═══ Material provided

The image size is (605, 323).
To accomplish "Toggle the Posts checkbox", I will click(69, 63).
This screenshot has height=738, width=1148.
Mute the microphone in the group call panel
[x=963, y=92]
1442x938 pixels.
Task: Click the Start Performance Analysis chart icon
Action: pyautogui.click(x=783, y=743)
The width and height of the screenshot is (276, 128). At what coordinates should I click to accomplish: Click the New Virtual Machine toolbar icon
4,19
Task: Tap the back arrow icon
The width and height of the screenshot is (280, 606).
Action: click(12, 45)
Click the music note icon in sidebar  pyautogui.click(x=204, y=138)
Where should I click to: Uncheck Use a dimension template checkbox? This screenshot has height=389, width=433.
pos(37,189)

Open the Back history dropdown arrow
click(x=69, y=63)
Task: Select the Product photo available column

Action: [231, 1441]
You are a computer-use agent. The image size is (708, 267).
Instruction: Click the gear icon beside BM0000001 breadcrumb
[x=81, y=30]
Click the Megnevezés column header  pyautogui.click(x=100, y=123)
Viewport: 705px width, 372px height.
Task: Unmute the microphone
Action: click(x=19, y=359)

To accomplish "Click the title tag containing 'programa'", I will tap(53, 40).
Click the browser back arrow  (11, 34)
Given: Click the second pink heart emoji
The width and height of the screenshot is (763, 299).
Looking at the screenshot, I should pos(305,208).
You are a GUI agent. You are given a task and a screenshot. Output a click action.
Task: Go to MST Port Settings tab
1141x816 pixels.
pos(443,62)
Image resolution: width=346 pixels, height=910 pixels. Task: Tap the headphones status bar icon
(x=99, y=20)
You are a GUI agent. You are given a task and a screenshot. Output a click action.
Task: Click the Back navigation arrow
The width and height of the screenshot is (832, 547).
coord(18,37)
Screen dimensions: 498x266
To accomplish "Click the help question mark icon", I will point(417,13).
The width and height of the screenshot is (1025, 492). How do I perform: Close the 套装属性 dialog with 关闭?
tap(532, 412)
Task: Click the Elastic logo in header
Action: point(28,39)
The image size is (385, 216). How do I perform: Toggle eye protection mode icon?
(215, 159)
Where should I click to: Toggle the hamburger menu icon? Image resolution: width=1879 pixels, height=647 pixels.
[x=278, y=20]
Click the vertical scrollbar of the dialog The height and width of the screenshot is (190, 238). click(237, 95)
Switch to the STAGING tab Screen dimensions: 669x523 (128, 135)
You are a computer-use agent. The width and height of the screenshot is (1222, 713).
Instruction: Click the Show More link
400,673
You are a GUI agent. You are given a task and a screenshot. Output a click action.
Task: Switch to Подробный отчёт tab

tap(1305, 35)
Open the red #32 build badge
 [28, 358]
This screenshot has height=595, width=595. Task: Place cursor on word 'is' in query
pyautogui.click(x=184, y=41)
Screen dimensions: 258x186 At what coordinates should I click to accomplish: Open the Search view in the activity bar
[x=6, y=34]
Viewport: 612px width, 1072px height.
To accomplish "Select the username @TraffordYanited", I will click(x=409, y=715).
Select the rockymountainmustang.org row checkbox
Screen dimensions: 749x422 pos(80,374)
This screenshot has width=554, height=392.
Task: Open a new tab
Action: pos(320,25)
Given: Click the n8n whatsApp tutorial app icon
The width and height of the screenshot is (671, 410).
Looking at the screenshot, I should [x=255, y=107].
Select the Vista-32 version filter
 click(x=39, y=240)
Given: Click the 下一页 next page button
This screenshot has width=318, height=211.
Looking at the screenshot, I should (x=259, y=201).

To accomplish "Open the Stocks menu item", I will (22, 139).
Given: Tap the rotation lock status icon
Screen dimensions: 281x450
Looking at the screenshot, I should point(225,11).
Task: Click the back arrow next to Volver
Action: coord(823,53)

══════

### Exercise description
Whenever the string "computer" turns up in a line above, copy that line out.

### Exercise response
You are a computer-use agent. The image size is (708, 267).
You are a computer-use agent. The width and height of the screenshot is (1222, 713).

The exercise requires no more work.